Systems deployed: Early prototypes for testing with various industrial partners. First commercial installation was a 250-kilowatt/1-megawatt-hour system for PSE&G in 2017; it serves a solar-powered microgrid at a wastewater treatment plant.
Headquarters: London, with U.S. base at the Urban Future Lab in Brooklyn
Product: Cryogenic/liquid air energy storage plants, using equipment from the conventional power and gas industries.
Funding status: Won £8 million grant from the U.K. government to fund the Manchester project (described below). The company had raised £17 million as of 2014.
Systems deployed: A 350-kilowatt/ 2.5-megawatt-hour pilot, followed by a 5-megawatt/15-megawatt-hour demonstration project in the Manchester area completed in 2018.
Headquarters: Toronto, Canada
Product: Hydrostatically compensated compressed air storage, that is, pumping air into a cavern with water in it to help maintain a constant pressure. Optimized for large capacity and long durations, but still operating at smaller scales.
Funding status: Raised about $25 million in equity, supplemented by government grants and revenue from the Ontario project.

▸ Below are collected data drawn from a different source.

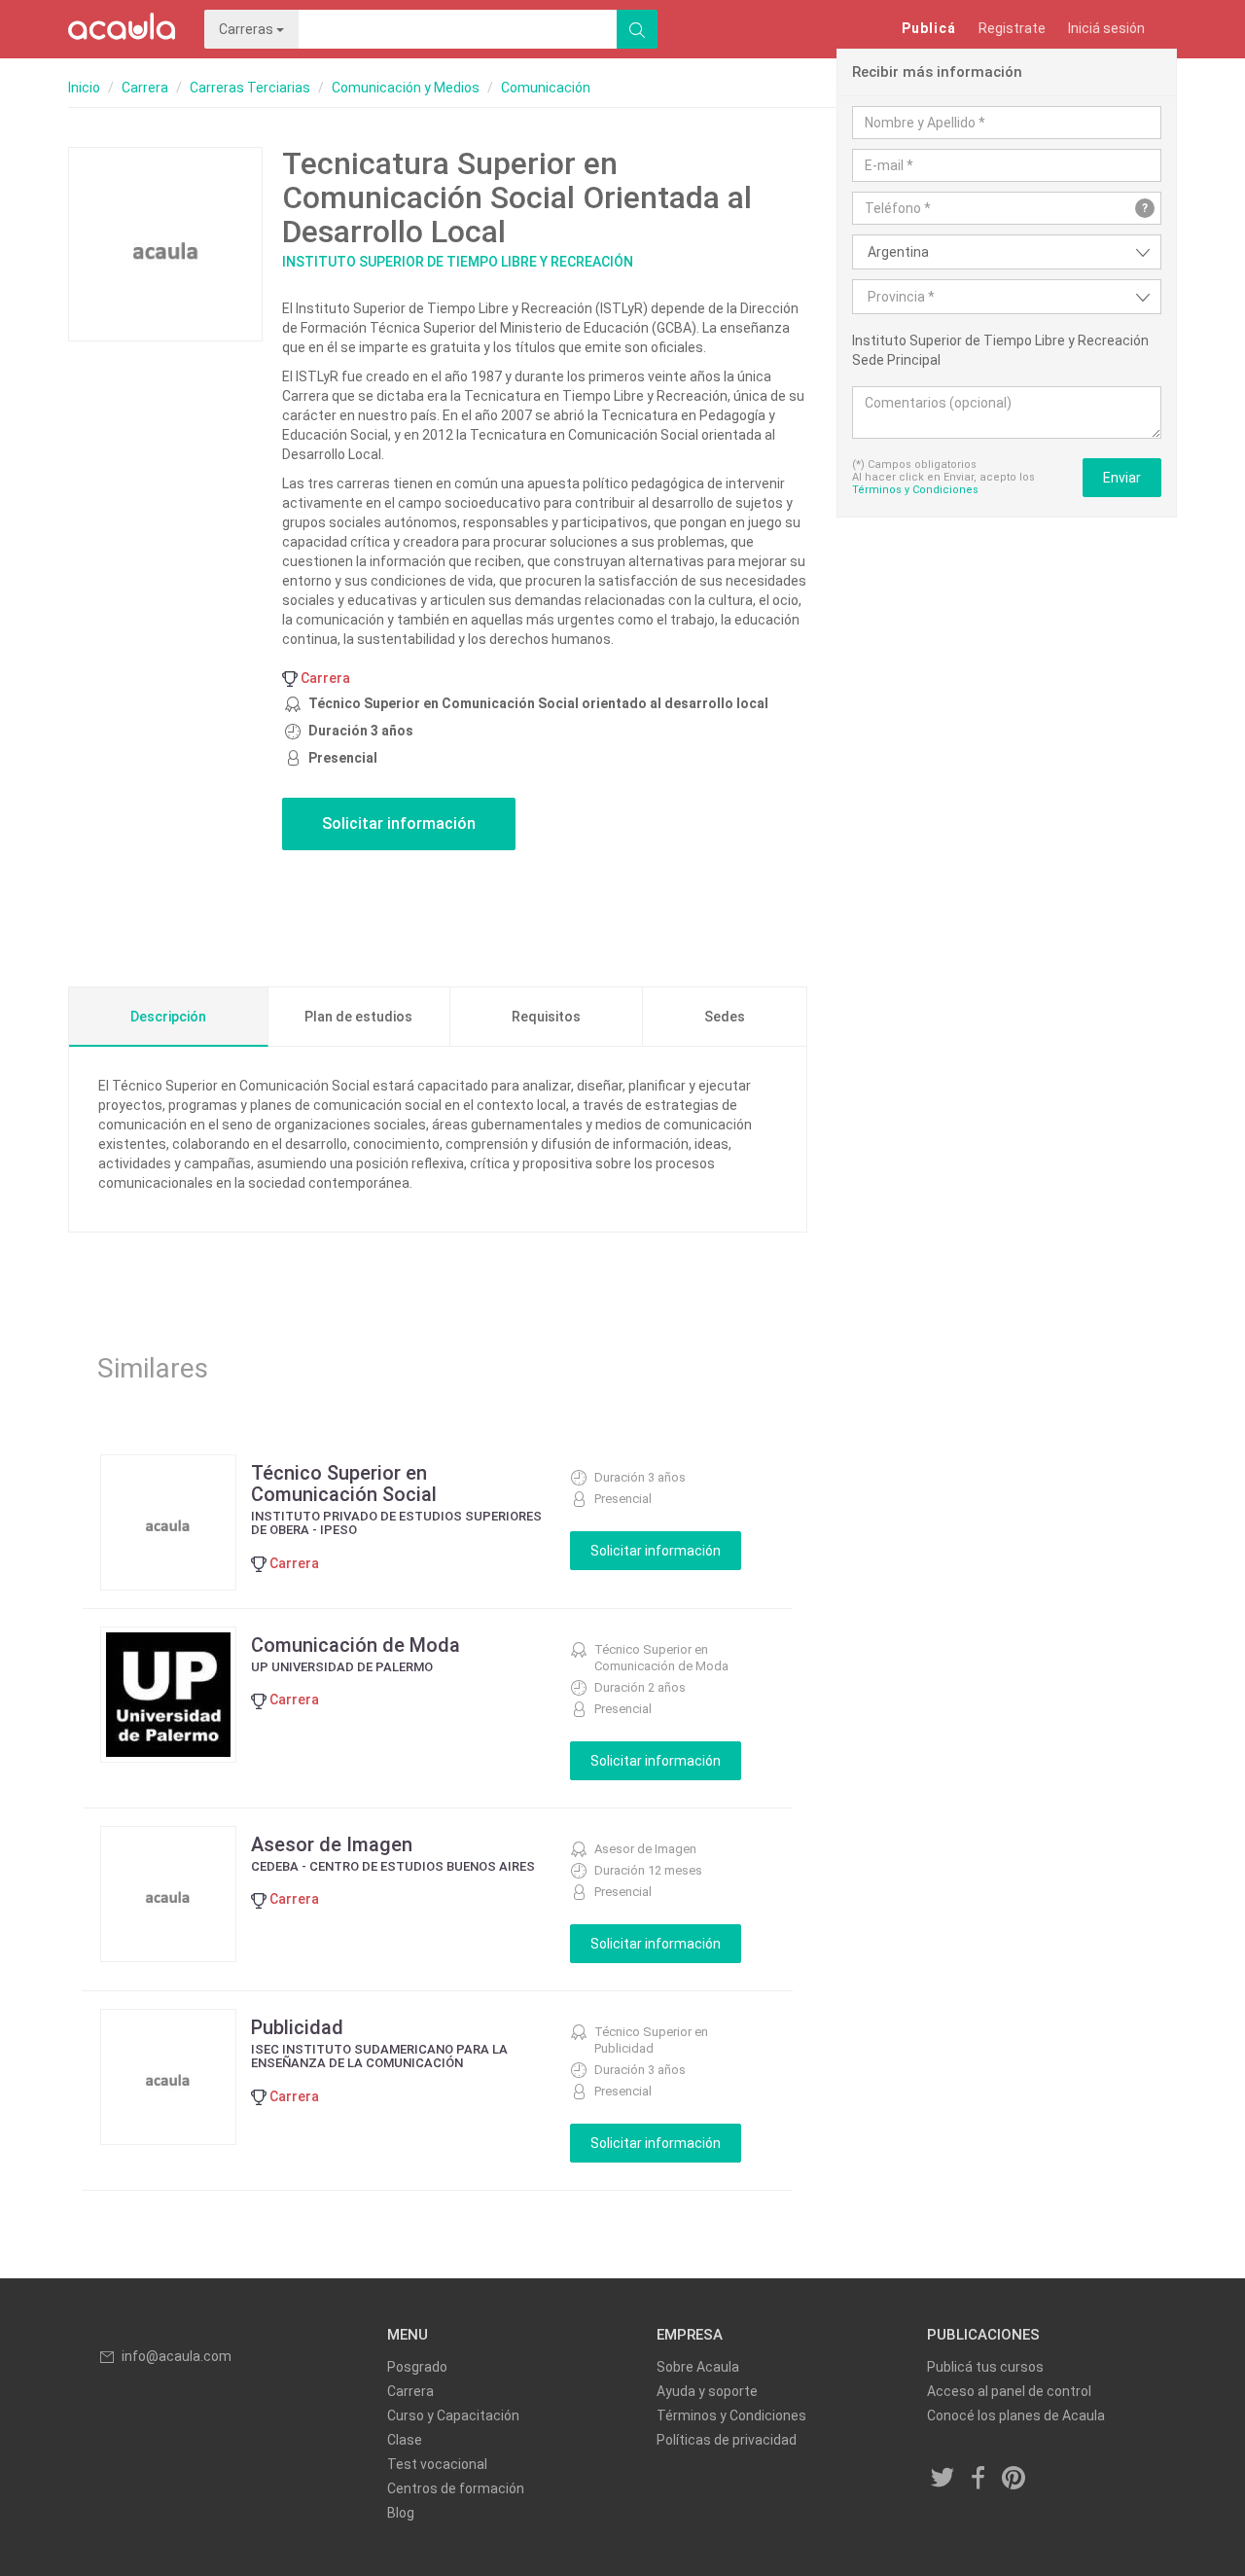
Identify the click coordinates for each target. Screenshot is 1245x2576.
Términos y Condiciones (915, 489)
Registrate (1012, 28)
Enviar (1122, 477)
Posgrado (417, 2367)
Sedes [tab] (724, 1016)
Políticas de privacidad (727, 2440)
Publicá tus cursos (985, 2367)
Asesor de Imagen (331, 1844)
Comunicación (545, 87)
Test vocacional (437, 2464)
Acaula (121, 29)
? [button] (1145, 208)
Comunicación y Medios (406, 87)
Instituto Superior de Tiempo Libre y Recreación (457, 261)
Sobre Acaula (698, 2367)
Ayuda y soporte (707, 2391)
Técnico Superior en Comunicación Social (344, 1483)
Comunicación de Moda (355, 1645)
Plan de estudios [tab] (358, 1016)
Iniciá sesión (1106, 28)
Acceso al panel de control (1009, 2391)
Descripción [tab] (168, 1016)
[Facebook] (978, 2479)
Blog (400, 2513)
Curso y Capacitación (453, 2415)
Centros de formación (455, 2488)
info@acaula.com (176, 2356)
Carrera (145, 87)
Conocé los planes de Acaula (1016, 2415)
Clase (404, 2440)
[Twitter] (943, 2479)
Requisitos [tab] (546, 1016)
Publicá (929, 28)
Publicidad (297, 2027)
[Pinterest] (1014, 2479)
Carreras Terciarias (250, 87)
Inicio (84, 87)
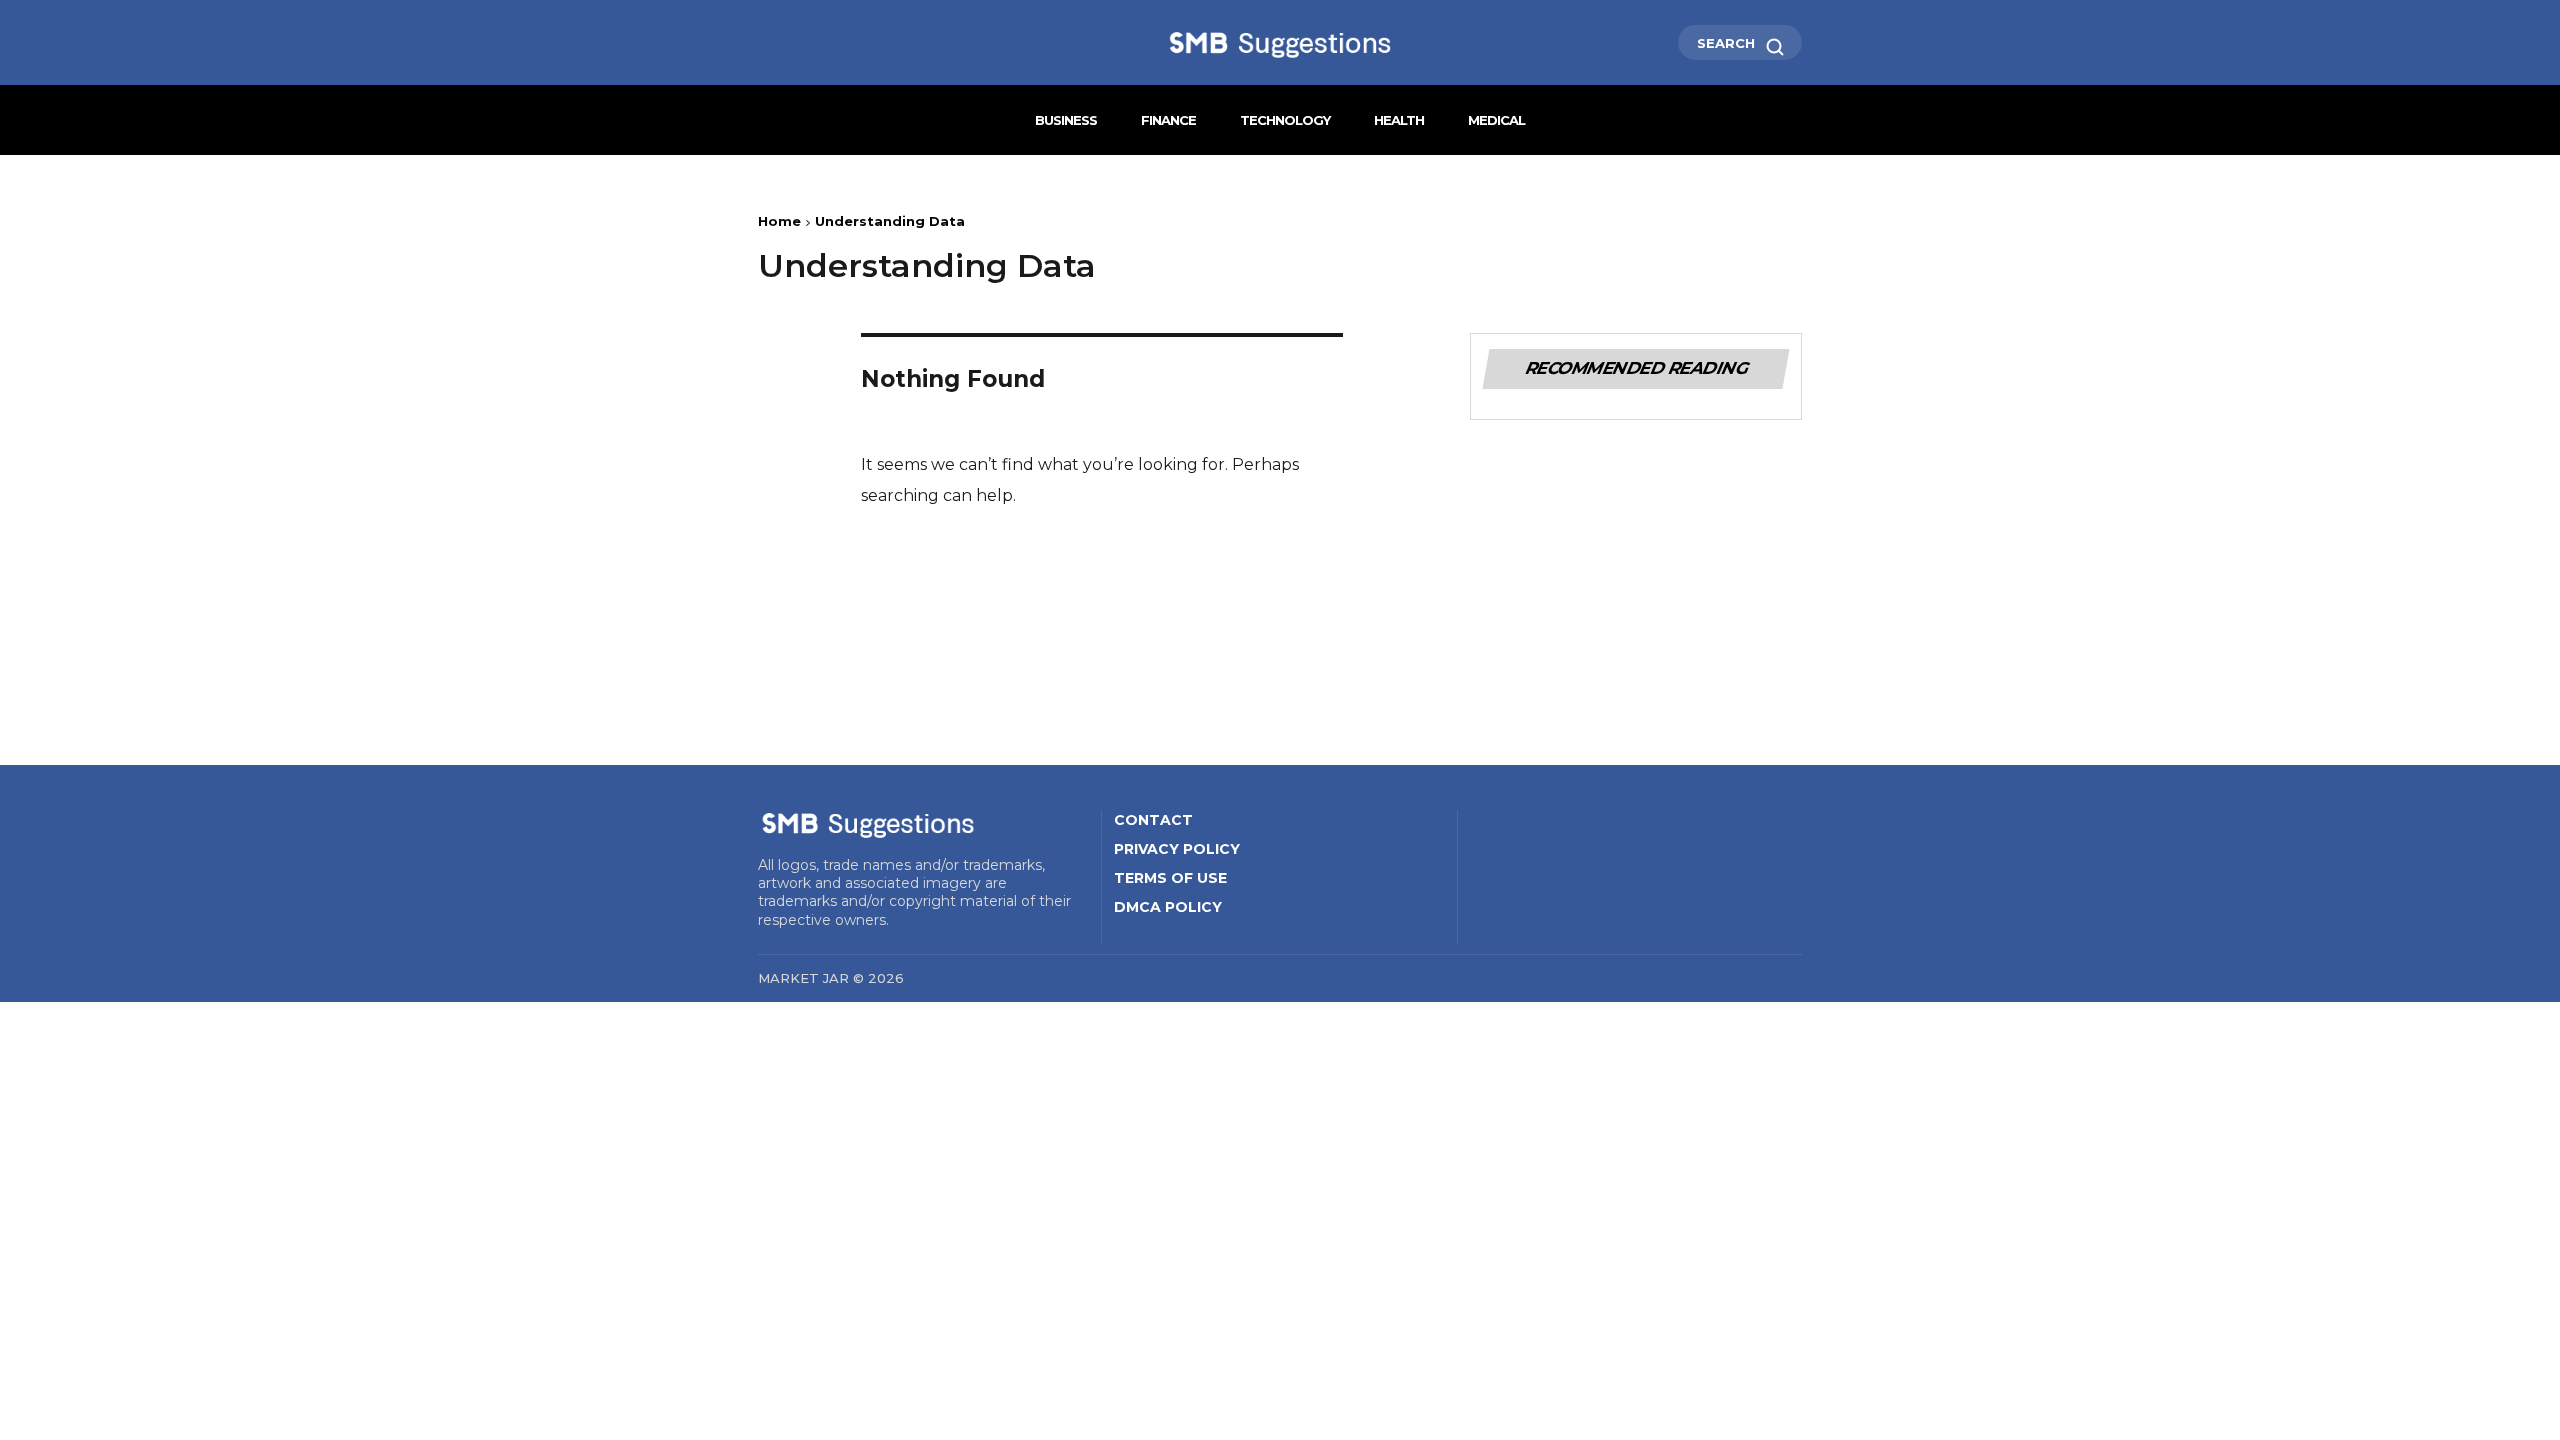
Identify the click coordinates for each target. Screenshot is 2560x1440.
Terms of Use (1170, 878)
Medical (1496, 120)
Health (1399, 120)
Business (1066, 120)
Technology (1285, 120)
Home (779, 221)
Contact (1153, 820)
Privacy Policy (1177, 849)
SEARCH (1728, 43)
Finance (1168, 120)
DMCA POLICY (1168, 907)
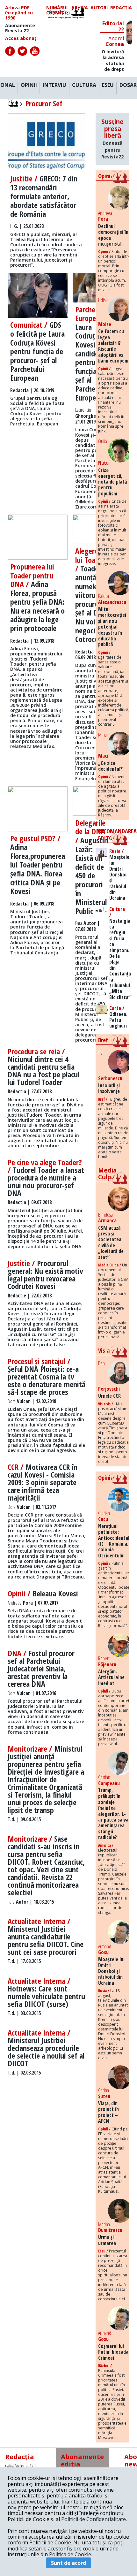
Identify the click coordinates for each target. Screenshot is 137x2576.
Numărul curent (57, 10)
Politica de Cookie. (70, 2554)
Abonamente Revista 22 (20, 28)
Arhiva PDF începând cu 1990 (19, 12)
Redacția (121, 8)
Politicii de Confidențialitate (93, 2519)
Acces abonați (21, 38)
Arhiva (79, 8)
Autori (99, 8)
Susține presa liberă (112, 139)
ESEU (108, 85)
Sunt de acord (68, 2562)
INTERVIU (54, 85)
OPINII (29, 85)
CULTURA (84, 85)
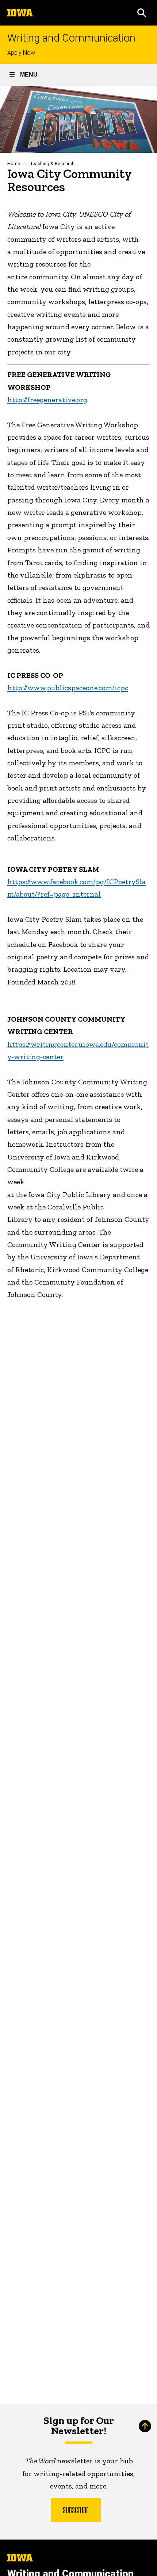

Systems deployed: A small test facility in Toronto; commercial 2-megawatt unit plugged into Ontario's Independent Electricity System Operator. Next project, 5 megawatts, is slated for an abandoned mine in South Australia; expected online by mid-2020.
Headquarters: Vancouver, Canada
Product: Zinc-air batteries for long-duration storage. Formerly developed by ZincNyx Energy Solutions prior to acquisition in December 2017.
Funding status: Subsidiary MGX Renewables raised almost CAD $15 million to commercialize its technology, the company says.
Systems deployed: As of late 2018, the company was “ready to start commercialization.”
Headquarters: Scottsdale, Arizona
Product: Zinc-air batteries (formerly developed and sold by Fluidic).
Funding status: $220 million raised before billionaire Patrick Soon-Shiong acquired the company. They don’t need to raise outside capital anymore.
Systems deployed: More than 3,000 zinc-air systems in nine countries, mostly in remote island or energy access markets like Indonesia and Latin America. Total installed capacity is close to 55 megawatt-hours.